Eddie Turnbull’s men needed to win by at least six goals to go top of the league and on that first day of 1973, they went one better. But Pat Stanton remembers being denied his opportunity to make it onto the scoresheet.
“It was already 5-0 by half-time and Eddie had told us to go out and start again. Half-time often makes it a different game and sometimes you don’t pick up the same way. Hearts did come back into it, which was to be expected because the game was at Tynecastle, but we scored another two in the second half. Alan Gordon got one and I got one, well I would have,” he says, with a well-rehearsed degree of mirth.
“I went through and had a shot and I am sure it was going over the line but my best pal appeared and got the last touch. He stuck it in the net. I said to him: ‘Some friend you turned out to be!’ He just looked at me and he didn’t even smile. Like I said, I was sure it would have ended up a goal but he was making sure.”

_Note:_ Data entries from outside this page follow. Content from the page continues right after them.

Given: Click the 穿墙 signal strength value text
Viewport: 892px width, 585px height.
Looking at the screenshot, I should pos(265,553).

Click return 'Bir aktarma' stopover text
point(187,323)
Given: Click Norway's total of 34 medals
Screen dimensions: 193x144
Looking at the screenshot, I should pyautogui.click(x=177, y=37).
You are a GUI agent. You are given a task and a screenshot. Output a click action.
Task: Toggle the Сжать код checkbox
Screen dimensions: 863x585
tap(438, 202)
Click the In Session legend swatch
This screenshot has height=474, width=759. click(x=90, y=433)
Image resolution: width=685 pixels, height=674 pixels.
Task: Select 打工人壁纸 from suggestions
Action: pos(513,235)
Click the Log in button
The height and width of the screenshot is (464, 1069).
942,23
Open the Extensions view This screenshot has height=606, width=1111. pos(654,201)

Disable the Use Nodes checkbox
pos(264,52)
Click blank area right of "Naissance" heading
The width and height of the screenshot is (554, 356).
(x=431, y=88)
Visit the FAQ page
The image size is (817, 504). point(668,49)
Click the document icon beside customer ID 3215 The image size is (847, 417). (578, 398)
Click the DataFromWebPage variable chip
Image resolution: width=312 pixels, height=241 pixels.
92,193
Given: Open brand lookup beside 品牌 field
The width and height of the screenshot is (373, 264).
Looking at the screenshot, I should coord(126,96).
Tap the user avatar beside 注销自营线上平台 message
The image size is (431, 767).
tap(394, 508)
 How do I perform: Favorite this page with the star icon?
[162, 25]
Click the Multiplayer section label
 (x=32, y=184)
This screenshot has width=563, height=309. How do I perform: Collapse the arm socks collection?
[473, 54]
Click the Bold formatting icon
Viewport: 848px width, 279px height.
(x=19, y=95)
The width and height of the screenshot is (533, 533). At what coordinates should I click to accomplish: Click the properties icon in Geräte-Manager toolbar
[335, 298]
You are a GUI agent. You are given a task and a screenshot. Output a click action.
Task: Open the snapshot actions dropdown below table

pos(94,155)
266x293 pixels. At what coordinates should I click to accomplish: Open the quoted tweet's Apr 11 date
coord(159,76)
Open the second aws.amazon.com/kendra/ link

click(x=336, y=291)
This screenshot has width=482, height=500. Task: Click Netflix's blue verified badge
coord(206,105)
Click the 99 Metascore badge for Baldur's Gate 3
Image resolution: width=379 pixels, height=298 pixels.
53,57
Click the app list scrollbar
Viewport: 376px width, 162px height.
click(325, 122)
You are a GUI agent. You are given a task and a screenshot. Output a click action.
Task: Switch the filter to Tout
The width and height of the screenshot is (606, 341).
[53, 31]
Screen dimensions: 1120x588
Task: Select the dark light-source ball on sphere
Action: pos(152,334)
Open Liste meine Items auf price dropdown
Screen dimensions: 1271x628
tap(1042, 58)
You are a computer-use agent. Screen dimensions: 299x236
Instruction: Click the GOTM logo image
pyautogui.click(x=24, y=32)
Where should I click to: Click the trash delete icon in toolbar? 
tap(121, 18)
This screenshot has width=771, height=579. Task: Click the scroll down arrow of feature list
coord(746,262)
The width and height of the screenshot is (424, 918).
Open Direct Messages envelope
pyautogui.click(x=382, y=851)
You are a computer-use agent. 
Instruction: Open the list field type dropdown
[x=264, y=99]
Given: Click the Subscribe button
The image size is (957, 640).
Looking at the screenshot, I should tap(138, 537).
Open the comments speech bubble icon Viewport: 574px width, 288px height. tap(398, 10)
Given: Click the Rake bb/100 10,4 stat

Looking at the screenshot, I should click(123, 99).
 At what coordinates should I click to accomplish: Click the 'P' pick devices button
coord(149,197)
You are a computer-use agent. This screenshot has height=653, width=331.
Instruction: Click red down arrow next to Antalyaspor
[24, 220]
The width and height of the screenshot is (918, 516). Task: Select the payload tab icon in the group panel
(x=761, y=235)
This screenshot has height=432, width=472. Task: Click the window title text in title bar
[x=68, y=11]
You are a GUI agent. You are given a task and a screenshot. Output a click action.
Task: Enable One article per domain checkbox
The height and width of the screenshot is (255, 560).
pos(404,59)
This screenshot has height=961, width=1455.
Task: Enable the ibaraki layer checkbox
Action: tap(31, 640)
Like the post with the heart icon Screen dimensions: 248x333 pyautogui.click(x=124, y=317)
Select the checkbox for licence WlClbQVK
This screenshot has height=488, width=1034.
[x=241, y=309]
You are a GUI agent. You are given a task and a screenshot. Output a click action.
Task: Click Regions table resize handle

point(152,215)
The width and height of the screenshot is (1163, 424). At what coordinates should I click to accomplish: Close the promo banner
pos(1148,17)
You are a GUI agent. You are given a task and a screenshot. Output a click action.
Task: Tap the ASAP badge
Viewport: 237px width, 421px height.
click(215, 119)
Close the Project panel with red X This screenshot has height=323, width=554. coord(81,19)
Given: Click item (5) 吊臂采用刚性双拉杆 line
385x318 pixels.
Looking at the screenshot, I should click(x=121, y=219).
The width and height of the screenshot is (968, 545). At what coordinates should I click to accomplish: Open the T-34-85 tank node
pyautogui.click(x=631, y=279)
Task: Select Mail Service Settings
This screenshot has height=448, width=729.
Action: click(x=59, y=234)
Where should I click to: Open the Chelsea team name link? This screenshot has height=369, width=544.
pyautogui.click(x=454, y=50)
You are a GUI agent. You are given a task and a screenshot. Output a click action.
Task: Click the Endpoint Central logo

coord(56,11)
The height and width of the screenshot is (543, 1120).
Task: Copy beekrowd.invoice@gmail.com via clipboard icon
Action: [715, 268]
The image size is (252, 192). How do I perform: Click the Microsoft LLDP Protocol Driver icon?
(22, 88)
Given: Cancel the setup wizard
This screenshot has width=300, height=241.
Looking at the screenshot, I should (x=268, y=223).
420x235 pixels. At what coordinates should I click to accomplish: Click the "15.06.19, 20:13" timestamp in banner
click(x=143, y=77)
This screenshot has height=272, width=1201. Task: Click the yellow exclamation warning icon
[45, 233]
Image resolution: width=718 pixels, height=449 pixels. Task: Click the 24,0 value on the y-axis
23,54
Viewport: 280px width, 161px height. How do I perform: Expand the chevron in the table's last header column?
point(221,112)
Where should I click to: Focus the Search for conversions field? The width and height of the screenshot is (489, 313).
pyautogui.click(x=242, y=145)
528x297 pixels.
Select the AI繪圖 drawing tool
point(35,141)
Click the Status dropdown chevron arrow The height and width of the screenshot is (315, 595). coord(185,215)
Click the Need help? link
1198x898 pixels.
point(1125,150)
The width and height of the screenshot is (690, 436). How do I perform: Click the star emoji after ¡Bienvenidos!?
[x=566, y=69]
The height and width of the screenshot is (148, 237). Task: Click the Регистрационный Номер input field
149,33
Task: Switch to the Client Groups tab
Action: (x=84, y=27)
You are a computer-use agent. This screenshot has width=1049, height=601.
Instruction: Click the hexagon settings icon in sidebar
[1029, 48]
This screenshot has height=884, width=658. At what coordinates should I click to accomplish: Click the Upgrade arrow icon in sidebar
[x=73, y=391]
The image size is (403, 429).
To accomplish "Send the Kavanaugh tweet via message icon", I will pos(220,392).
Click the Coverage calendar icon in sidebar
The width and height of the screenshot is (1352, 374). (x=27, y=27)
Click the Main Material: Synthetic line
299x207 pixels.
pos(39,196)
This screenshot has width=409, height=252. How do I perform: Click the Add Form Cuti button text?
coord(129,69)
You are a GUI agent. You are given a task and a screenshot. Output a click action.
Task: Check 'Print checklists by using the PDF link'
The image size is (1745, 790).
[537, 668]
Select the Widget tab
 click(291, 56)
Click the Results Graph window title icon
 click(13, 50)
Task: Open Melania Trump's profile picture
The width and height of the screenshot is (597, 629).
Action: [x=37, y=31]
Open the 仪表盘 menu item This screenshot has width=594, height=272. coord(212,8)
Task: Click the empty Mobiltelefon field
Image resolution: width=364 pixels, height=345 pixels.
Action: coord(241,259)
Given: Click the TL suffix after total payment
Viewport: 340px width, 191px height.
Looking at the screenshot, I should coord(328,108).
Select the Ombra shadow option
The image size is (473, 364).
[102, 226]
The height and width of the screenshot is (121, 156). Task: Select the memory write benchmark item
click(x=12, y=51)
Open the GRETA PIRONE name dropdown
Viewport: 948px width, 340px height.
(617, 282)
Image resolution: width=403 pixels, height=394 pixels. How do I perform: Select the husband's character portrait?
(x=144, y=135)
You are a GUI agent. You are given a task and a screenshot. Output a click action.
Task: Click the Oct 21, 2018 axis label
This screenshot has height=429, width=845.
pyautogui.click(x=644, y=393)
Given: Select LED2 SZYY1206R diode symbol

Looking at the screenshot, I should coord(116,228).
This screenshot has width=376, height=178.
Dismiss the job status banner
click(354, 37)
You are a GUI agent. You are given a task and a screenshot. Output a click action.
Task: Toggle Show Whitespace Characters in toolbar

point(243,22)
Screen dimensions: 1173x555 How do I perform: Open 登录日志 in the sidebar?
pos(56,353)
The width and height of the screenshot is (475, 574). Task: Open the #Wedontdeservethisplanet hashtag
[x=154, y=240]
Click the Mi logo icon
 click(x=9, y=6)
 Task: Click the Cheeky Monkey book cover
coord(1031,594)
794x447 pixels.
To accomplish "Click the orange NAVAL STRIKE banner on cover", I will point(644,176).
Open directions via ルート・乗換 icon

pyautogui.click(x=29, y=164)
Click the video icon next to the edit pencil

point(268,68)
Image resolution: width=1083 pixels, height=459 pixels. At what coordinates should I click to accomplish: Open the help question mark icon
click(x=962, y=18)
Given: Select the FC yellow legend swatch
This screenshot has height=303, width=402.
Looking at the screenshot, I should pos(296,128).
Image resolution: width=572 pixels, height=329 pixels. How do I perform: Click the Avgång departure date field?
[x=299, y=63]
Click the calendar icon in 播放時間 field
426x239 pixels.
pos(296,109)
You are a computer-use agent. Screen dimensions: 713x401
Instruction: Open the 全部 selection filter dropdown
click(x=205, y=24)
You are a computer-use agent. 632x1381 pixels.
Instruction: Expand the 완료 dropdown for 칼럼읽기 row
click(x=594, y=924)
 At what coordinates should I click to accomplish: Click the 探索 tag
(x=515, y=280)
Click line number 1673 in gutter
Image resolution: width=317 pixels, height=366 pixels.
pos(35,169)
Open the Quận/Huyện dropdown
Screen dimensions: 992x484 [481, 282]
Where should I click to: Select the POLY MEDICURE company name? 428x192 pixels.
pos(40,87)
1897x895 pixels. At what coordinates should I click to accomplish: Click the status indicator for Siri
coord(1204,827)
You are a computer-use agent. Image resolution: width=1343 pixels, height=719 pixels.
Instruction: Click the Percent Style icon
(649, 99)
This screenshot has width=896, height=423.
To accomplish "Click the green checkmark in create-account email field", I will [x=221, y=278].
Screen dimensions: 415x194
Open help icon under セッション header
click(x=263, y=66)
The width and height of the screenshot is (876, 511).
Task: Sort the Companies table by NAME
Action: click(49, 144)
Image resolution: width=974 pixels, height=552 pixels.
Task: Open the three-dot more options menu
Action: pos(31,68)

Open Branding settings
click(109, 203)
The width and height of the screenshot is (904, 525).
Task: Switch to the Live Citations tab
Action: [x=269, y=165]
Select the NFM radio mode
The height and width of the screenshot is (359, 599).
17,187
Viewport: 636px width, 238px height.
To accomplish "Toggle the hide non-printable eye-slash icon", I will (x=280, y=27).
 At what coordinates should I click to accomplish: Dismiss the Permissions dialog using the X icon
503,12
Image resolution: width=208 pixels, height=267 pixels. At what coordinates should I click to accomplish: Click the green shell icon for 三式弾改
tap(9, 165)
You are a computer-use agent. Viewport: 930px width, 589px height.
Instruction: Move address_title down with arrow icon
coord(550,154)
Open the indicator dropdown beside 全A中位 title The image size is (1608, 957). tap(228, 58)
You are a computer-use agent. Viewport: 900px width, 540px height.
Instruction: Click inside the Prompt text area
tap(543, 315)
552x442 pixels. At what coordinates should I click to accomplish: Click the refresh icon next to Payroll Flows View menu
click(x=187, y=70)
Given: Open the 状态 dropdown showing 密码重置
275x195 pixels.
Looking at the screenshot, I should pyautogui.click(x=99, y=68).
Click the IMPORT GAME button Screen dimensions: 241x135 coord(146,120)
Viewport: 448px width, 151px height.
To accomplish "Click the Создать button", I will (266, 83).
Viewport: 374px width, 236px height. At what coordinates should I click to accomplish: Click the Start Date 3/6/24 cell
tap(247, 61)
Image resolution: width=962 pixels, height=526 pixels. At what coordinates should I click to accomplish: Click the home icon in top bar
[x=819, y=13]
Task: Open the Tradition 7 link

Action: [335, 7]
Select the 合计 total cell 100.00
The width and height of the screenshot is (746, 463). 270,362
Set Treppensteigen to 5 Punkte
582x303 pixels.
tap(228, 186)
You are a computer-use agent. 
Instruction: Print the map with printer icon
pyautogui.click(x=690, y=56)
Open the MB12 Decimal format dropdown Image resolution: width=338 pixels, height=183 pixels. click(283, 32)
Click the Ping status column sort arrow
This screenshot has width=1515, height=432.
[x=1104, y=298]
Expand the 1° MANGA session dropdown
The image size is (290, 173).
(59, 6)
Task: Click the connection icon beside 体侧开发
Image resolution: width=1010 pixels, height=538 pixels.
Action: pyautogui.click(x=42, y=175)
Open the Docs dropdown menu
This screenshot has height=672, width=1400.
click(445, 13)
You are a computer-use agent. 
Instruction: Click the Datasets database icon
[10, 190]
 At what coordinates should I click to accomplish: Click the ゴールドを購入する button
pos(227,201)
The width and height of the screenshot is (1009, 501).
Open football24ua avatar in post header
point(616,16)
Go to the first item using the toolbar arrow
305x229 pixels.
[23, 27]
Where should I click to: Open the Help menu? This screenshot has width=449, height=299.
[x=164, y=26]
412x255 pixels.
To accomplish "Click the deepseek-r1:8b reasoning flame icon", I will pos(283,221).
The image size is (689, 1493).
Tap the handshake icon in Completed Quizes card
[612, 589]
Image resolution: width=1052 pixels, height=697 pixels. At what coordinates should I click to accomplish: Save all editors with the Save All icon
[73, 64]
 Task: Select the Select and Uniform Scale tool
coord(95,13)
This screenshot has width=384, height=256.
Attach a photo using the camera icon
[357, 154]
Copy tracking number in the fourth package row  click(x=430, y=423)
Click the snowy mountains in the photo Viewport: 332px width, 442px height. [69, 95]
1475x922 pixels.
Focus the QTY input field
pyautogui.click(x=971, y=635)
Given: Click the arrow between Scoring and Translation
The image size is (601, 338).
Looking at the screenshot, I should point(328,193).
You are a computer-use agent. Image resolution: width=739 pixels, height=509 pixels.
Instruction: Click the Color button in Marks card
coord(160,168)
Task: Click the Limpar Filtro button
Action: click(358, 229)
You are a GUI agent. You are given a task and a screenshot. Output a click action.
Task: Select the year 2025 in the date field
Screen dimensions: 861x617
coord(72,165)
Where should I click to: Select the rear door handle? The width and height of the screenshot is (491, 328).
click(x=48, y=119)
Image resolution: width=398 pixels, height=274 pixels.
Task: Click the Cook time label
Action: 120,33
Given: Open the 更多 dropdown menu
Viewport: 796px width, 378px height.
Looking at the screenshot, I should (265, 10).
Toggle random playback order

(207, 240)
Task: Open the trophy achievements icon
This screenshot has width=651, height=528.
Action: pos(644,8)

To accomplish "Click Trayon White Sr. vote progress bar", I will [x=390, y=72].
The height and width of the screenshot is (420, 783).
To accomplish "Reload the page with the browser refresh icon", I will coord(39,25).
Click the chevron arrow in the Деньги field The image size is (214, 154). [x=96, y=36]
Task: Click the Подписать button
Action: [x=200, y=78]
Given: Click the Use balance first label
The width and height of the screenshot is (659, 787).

Not even that tested a friendship that has spanned a lifetime.
News that Jimmy O’Rourke, the 76 year-old Hibs legend, had died in the morning of Tuesday, November 15, hit many people hard – family and friends but also team-mates and fans.
Stanton could be counted in all categories. The pair attended Holy Cross Academy together and that is where their lifelong friendship sparked into life but the years spent as team-mates and room-mates at Hibs added greater depth to the relationship.
“I can’t imagine life without him. He will be a big miss. He was really funny, really likeable.”
Thanks to his professionalism and respect, even when thrashing opponents, that sentiment extended beyond the boundaries of Easter Road.
A great pal, a highly-regarded and hugely-appreciated team-mate and mentor to many, he was also an enthralling storyteller and amusing company but on the pitch he was a no-nonsense winner.
O'Rourke played at Easter Road from 1962-74, making his debut against Utrecht in the Fairs Cup, aged just 16, having only been informed by then manager Walter Galbraith of his call-up that afternoon
A bustling forward, with a keen eye for goal, he hit the bar that night but made amends three days later when he opened his account against Dunfermline to become the youngest player to score for Hibs – aged 16 and 88 days – a record he still holds. He went on to amass a tally of 122 goals in 325 appearances and is ranked ninth in Hibs’ all-time scorers chart.
Among those goals were European hat-tricks, the winner in the 1972 League Cup final – his pal Stanton notched the other in that 2-1 victory to end a seven-decade wait for major silverware – and then there was his input on January 1, 1973, when he opened the scoring with a left-foot shot before going on to add a second by helping his mates effort into the net.
Those big moments made him a household name but they didn’t define him as a player or a man, claims Stanton. It was the effort he put in every day, in training and in matches that did that.
He saw what it meant for O’Rourke, who was born and raised a Hibbie, to pull on the green and white in every game and run out in front of the fans he had stood among at Easter Road. He had been there from the outset and watched as he broke into a struggling team and uphold his standards and demand more from others.
“It was a dream come true for him to play for the Hibs. he was steeped in the club and anyone who joined when Jimmy O’Rourke was there soon realised that there were no half measures.
Every game was a cup final. Jimmy didn’t do friendlies, not even in training. He was wonderful company and liked a laugh but playing for Hibs was serious business to him.
“There were Mondays when you went into training after an indifferent performance and he would practically ignore you and if he did talk he was a bit short. It was because he was still annoyed by the performance on the Saturday. But that was him, he was a winner.”
On overseas trips the pals from Holy Cross Academy were more than team-mates, they were room-mates, too.
“Let’s just say he wasn’t very tidy but he was great company. We went to Canada, the United States and South Africa and we would say, ‘isn’t this something for a couple of young lads from Holy Cross’, and when we got back Jimmy would tell all the stories.”
The openness and willingness to share his experience and his knowledge with team-mates, especially youngsters coming through the ranks, made him a superb team-mate, according to Stanton.
That was why, after spells at St Johnstone and Motherwell, Eddie Turnbull lured him back to his footballing home as an assistant coach.
“Even when he was young Jimmy was always knowledgeable about football and as he got older he would pass that on to the younger players,” recalls Stanton. “A lot of good players would like to pass on ideas but don’t know how to. Jimmy did. He could relate to being that young player and he knew how to get things across to them. He would take part in training games long after he had stopped playing and he showed them good habits.”
O’Rourke will be remembered as a Hibs legend for many reasons but, principally, according to his pal, because he never forgot he was living the dream.
“Yeah, he will be really missed. Really missed.”